Lorsque les deux corps sont proches, le champ gravitationnel est plus fort et le passage du temps est ralenti. Avec les pulsars, le temps entre les impulsions (ou tics) est allongé. Lorsque l'horloge des pulsars se déplace plus lentement dans la partie la plus faible du champ, elle regagne du temps. Il s'agit d'un retard de temps relativiste. C'est la différence entre ce que l'on s'attendrait à voir si le pulsar se déplaçait à une distance et à une vitesse constantes autour de son compagnon, et ce qui est réellement observé.
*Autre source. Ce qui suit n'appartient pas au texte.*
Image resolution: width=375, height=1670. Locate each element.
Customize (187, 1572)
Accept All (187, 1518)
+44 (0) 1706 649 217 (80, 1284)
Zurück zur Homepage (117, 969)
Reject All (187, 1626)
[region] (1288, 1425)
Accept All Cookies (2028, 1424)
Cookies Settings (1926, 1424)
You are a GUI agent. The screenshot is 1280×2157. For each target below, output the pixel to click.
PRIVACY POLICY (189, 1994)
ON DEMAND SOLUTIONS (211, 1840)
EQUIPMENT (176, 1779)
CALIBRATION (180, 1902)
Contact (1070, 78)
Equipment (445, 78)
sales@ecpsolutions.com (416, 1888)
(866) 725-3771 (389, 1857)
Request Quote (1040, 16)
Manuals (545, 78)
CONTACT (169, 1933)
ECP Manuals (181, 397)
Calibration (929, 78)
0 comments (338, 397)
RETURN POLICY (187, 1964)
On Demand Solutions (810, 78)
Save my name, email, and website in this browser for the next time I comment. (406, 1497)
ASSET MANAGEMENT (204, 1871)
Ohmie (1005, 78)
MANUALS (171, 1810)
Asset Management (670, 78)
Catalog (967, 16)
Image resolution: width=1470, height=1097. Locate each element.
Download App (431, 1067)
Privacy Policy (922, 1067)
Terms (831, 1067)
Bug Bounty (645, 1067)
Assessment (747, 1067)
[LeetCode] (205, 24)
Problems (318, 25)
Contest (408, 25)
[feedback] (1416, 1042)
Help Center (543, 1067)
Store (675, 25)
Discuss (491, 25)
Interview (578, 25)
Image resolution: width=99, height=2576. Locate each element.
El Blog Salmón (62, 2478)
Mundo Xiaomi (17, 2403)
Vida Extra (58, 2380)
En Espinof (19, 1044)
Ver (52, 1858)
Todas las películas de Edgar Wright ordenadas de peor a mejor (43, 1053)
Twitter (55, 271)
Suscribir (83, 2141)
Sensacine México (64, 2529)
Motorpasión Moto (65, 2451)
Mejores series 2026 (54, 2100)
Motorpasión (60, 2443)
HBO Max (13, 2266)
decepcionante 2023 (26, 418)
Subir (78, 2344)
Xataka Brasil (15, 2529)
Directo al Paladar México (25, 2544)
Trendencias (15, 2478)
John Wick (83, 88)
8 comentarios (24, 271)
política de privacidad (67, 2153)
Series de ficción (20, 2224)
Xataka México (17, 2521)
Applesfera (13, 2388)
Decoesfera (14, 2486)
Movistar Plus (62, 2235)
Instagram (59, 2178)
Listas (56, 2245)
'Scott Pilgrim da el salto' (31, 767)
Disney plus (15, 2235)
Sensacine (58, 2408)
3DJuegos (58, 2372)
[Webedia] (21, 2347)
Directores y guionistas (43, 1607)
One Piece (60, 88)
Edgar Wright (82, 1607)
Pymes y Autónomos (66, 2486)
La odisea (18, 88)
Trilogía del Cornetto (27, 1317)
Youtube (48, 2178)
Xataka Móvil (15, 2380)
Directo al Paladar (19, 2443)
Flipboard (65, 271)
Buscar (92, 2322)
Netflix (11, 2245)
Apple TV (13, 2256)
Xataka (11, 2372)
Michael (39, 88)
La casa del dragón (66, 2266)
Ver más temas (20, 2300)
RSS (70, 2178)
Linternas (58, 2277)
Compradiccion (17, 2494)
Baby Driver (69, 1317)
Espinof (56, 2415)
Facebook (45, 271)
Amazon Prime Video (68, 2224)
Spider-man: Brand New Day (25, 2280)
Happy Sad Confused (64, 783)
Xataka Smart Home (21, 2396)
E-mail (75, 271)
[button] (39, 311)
Les pulsars binaires sont l'un des rares outils dont disposent les scientifiques pour détecter les traces d'ondes gravitationnelles. La théorie de la relativité générale d'Einstein prédit que deux étoiles à neutrons émettraient des ondes gravitationnelles lorsqu'elles orbitent autour d'un centre de masse commun, ce qui emporterait l'énergie orbitale et provoquerait le rapprochement des deux étoiles. Lorsque les deux corps stellaires se rapprochent l'un de l'autre, il arrive souvent qu'un pulsar absorbe la matière de l'autre, provoquant un violent processus d'accrétion. Cette interaction peut chauffer le gaz échangé entre les corps et produire des rayons X qui peuvent sembler pulser, ce qui fait que les pulsars binaires sont parfois appelés binaires de rayons X. Ce flux de matière d'un corps stellaire à un autre est connu sous le nom de disque d'accrétion. Les pulsars milliseconde (ou MSP) créent une sorte de "vent" qui, dans le cas des pulsars binaires, peut souffler la magnétosphère des étoiles à neutrons et avoir un effet spectaculaire sur l'émission de pulsations.